Recognizing that "some of RoboCop's biggest fans were children", Orion Pictures cut down on the graphic violence that was seen as the defining characteristic of the first two films.

===Production===
RoboCop 3 was originally scheduled to begin principal photography on December 3, 1990, but was later postponed until February 4, 1991. Filming took place primarily in Atlanta with shooting at Auburn Avenue, Georgia Avenue Church, Allied Cotton Mills, and Old Alabama Street. The production took 14 weeks and concluded in May 1991.

Initially scheduled for release in mid 1992, RoboCop 3 languished until the following year, as Orion Pictures went through bankruptcy and was bought out. Since Columbia TriStar Entertainment owned the international distribution rights to film, a completed workprint was theatrically released in Japan, South Korea, and the Philippines during that time. After the buyout, Orion Pictures announced that it would finally release the film on July 16, 1993, but had to postpone the release again because it could not find enough distributors for a theatrical wide release. After this delay, pirated copies of the film started getting illegally sold on VHS in New York City in mid 1993. The film finally opened at the Charleston International Film Festival on November 4, 1993. Because of release delays, its tie-in video game was released prior to the film, and thus spoiled the film's plot.

==Music==

After RoboCop 2s score which was composed by Leonard Rosenman, the original RoboCop composer Basil Poledouris returned to compose the score, and brought back many of the themes from the original film.

==Reception==
===Box office===
RoboCop 3 opened at number one in Japan, grossing 147,695,744 yen ($1.3 million) in its opening week from 17 screens, and went on to gross over $10 million there. It also opened at number one in France, with a gross of 9.6 million French franc ($1.7 million) from 317 screens. In the US, it grossed $4.3 million in its opening weekend from 1,796 theaters, placing third, ending its run with $10.6 million in the United States and Canada. Internationally, it grossed $36.3 million for a worldwide gross of $47 million, against an estimated $22 million production budget.

===Critical response===
 Metacritic, which uses a weighted average, assigned the a score of 40 out of 100, based on 15 critics, indicating "mixed or average" reviews.

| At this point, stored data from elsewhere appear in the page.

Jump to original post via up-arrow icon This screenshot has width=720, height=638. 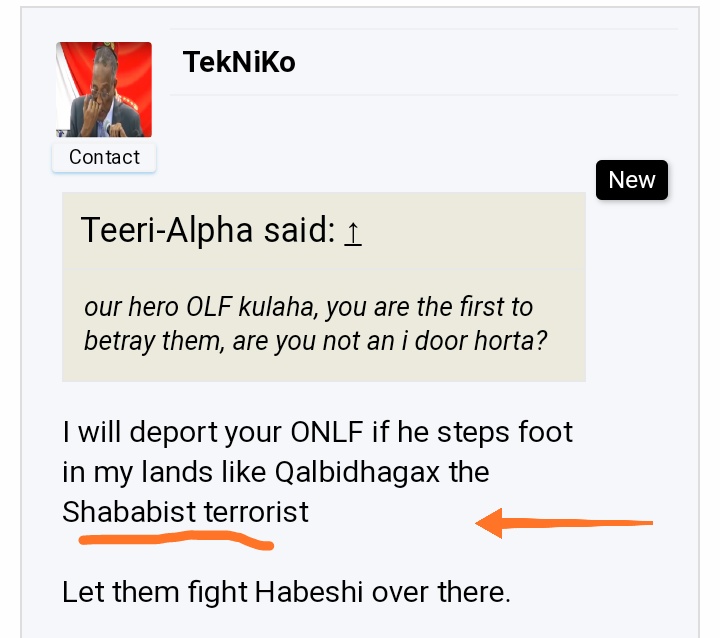pos(353,231)
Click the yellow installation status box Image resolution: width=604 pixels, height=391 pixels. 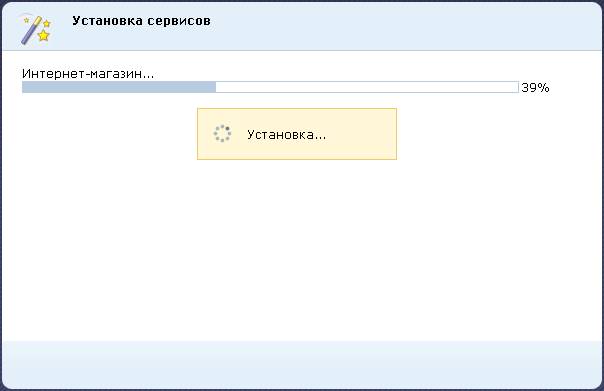pos(297,134)
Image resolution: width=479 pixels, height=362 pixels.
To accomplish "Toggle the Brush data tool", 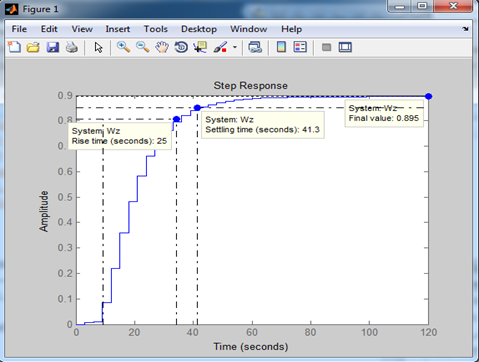I will point(220,47).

Richard Harrington from The Washington Post said the movie is "hardly riveting and often it's downright silly. The sets and effects betray their downsized budget."

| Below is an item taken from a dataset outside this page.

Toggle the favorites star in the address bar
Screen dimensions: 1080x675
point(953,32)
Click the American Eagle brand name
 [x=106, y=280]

Chicago Sun Times critic Roger Ebert gave the film one and a half stars, disputing the characters' longevity. "Why do they persist in making these retreads? Because RoboCop is a brand name, I guess, and this is this year's new model. It's an old tradition in Detroit to take an old design and slap on some fresh chrome." To Ebert's amusement, Gene Siskel's thumbs-down review on their TV show suggested that producers should consider making a movie with an evil RoboCop, or even a movie where RoboCop was female.

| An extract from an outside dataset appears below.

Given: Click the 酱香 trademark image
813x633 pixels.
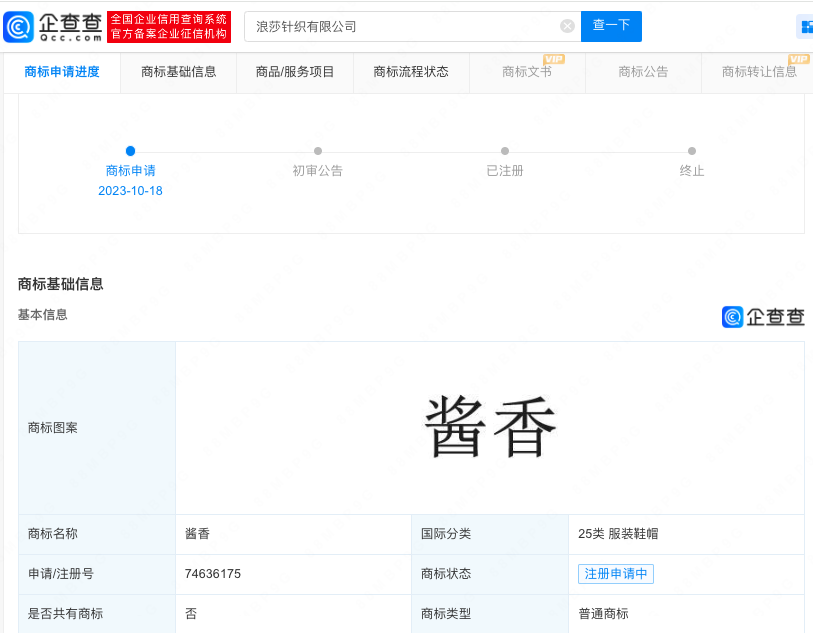Looking at the screenshot, I should [x=490, y=427].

David Nusair from Reel Film Reviews gave the film two and a half stars, stating: "The best one could hope for is a movie that's not an ordeal to sit through, and on that level, RoboCop 3 certainly excels. When placed side-by-side with the original, the film doesn't quite hold up. But, at the very least, RoboCop 3 works as a popcorn movie—something part two couldn't even manage."

Other points of criticism in this movie include curtailing the graphic violence of the first two films (deliberately done in order to be more family-friendly), less dark humor, the death of Officer Anne Lewis and the absence of Peter Weller in the title role.

==Video game==

A video game based on the film of same name was released.